ENI을 생성하려면 먼저 서브넷이 있어야 한다. ENI는 서브넷에 속하는 요소이며  서브넷은 VPC생성을 전제로 하니 다음과 같은 포함관계를 가진다.

 

Tencent cloud 콘솔에서 ENI를 생성 시 먼저 VPC와 Subnet을 선택해야 하는 것을 알 수 있다.

CVM 인스턴스와 ENI

 위에서 ENI는 넓게 보면 VPC에 속하는 것으로 설명했다. 즉, Tencent cloud에서 어떤 리소스가 VPC네트워킹의 자격을 얻으려면 해당 자원이 ENI에 연결되어 있어야한다. 따라서 CVM 인스턴스를 생성할때 기본적으로 1개의 ENI가 자동으로 연결된다. 이를 Primary ENI라고 한다. CVM 생성 시 인스턴스에 붙어있는 기본 Primary ENI는 unbound할 수 없다. 

 

 그렇다고 1개의 인스턴스에 1개의 ENI만 연결될 수 있는 것은 아니다. 우리가 컴퓨터에 여러개의 랜카드를 꽂는 것 처럼 1개의 인스턴스에는 여러개의 ENI와 바인딩 될 수 있다. 최대 연결 가능한 ENI의 갯수는 CVM Configuration 마다 차이가 있다. (참고 : https://www.tencentcloud.com/document/product/576/18527?from_cn_redirect=1)

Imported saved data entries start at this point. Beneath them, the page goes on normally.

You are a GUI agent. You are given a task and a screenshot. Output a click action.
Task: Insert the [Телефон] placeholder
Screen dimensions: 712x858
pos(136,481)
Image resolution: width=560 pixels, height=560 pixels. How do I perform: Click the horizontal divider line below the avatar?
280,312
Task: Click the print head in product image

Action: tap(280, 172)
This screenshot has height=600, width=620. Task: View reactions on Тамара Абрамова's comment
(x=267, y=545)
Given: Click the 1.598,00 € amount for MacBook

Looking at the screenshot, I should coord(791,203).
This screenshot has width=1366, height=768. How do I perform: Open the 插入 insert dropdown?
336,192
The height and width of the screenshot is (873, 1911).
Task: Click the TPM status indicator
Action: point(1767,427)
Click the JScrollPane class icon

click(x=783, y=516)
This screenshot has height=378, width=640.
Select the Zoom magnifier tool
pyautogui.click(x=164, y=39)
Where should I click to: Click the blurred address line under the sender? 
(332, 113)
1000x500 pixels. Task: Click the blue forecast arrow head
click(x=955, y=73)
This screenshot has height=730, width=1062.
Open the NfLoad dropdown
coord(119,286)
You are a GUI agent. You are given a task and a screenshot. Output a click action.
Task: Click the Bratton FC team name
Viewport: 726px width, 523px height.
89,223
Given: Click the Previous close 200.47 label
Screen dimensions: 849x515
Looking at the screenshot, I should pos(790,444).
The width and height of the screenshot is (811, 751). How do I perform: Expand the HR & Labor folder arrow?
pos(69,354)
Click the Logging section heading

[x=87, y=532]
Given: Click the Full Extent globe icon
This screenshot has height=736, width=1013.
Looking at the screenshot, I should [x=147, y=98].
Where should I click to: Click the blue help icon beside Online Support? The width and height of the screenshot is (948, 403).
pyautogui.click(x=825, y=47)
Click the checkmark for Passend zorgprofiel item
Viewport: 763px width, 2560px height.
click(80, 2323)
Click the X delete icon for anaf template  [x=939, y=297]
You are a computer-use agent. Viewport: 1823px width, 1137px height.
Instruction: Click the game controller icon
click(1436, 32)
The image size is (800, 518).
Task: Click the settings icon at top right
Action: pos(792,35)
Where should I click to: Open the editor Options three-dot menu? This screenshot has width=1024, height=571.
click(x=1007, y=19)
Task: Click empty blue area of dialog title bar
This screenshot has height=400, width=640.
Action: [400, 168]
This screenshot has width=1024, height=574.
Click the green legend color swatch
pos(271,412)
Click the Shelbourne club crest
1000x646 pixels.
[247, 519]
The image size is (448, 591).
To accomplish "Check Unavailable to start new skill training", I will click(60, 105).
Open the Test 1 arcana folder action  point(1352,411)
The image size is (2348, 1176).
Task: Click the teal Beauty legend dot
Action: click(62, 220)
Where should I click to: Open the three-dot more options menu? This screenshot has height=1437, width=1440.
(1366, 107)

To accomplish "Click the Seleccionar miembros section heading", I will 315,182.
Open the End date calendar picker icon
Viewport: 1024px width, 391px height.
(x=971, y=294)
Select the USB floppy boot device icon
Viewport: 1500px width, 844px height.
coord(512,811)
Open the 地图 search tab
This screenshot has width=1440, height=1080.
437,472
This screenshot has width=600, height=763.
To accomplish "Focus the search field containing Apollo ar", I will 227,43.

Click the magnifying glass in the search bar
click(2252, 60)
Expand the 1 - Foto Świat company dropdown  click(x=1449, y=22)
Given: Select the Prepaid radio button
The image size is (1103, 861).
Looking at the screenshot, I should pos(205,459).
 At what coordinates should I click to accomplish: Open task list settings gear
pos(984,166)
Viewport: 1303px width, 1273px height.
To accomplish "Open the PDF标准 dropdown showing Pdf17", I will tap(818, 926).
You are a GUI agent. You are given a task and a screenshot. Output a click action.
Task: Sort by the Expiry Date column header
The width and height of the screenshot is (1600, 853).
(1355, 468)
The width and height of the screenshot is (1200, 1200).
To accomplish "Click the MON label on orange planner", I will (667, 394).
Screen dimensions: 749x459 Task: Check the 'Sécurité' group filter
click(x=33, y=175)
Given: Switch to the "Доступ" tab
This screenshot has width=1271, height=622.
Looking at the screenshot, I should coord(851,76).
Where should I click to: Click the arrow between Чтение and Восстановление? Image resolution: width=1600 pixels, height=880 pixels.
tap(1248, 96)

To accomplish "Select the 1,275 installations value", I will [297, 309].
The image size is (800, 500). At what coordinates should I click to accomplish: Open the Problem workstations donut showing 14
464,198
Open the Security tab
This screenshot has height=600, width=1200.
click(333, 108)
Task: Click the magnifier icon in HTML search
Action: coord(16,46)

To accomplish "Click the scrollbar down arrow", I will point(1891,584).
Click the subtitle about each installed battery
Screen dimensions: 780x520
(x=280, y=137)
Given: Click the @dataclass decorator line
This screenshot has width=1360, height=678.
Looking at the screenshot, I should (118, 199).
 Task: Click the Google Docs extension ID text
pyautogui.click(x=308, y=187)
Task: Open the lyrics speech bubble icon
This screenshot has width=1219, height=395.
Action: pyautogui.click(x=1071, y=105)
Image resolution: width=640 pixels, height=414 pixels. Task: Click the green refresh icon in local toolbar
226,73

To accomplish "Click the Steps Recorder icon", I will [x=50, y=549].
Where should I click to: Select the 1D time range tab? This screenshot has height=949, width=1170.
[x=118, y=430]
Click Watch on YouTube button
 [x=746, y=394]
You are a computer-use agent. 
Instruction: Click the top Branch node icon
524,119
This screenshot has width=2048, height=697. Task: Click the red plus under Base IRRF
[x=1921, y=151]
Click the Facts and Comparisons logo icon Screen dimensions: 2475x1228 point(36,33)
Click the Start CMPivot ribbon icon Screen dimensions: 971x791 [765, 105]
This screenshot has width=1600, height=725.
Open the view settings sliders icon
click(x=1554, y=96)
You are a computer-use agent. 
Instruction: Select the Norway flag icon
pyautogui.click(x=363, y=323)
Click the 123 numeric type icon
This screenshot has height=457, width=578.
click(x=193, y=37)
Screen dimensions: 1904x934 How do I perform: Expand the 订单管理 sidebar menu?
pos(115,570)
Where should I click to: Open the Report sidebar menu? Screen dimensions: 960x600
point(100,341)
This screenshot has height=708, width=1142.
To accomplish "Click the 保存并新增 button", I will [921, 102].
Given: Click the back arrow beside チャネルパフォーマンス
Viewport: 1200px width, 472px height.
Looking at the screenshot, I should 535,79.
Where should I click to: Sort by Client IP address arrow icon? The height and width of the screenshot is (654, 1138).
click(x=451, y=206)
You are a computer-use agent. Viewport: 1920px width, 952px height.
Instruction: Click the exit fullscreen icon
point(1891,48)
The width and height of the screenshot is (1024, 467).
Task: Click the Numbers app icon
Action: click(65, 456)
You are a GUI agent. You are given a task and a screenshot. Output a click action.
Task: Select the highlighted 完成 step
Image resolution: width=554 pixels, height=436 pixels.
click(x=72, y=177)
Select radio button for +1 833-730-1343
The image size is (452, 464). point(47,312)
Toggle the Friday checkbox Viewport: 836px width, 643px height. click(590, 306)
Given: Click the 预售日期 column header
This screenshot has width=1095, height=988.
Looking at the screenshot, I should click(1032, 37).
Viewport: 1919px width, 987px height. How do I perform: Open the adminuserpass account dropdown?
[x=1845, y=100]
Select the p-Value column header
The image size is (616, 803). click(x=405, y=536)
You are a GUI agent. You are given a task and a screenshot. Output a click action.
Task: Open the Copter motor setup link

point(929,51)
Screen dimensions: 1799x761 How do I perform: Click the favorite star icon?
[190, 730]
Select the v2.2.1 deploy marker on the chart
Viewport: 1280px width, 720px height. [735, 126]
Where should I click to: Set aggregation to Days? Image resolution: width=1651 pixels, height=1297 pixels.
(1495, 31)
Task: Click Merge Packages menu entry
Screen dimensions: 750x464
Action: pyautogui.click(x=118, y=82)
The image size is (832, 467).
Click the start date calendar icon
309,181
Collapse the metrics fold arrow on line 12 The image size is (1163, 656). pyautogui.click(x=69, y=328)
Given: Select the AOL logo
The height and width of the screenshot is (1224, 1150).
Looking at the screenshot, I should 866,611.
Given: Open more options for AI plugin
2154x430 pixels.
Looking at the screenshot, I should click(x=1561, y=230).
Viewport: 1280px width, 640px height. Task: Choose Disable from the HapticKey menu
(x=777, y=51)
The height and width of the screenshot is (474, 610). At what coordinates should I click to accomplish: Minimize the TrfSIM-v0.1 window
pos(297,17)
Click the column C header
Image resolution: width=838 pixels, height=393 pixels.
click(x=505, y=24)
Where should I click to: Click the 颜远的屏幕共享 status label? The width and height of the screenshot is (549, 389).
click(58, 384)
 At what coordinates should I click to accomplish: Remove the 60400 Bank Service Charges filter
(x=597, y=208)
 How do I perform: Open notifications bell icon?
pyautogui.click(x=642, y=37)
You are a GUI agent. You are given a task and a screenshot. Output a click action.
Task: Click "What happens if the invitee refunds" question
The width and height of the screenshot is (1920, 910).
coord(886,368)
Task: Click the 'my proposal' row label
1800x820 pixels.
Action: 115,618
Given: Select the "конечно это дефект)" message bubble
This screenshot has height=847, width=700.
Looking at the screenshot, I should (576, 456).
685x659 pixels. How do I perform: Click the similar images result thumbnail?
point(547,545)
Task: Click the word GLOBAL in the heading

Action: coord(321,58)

 반대로 1개의 ENI에 여러 개의 인스턴스를 바인딩 하는 것은 가능할까? 불가능하다. 

 

 1개의 ENI는 한 번에 1개의 인스턴스에만 바인딩 될 수 있다. 인스턴스를 우리가 타는 택시라고 가정하고 ENI를 승객에 비유해보면 이해가 쉽다. 1대의 택시에는 여러 명의 손님이 동시에 탈 수 있지만, 1명의 손님이 여러 대의 택시에 동시에 탈 수는 없다. (상반신은 이쪽 택시에, 하반신은 저쪽 택시에, 하지 않는 이상..)

 

Security group 과 ENI

VPC 환경의 인스턴스를 생성할때 자동으로 기본 Security group과 사설 IP가 할당되는 걸 알 수 있는데, 이들 또한 인스턴스에 할당된 ENI에 연결되는 요소들이다. 같은 의미로,  1개의 ENI는 반드시 1개의 Security group을 가진다는 걸 알 수 있다.

 

 그렇다면 1개의 ENI는 여러 개의 Security group과 동시에 연결될 수 있을까? 가능하다. 

 

 1개의 CVM 인스턴스가 여러 개의 보안그룹 룰의 통제를 받을 수 있는 것과 같다.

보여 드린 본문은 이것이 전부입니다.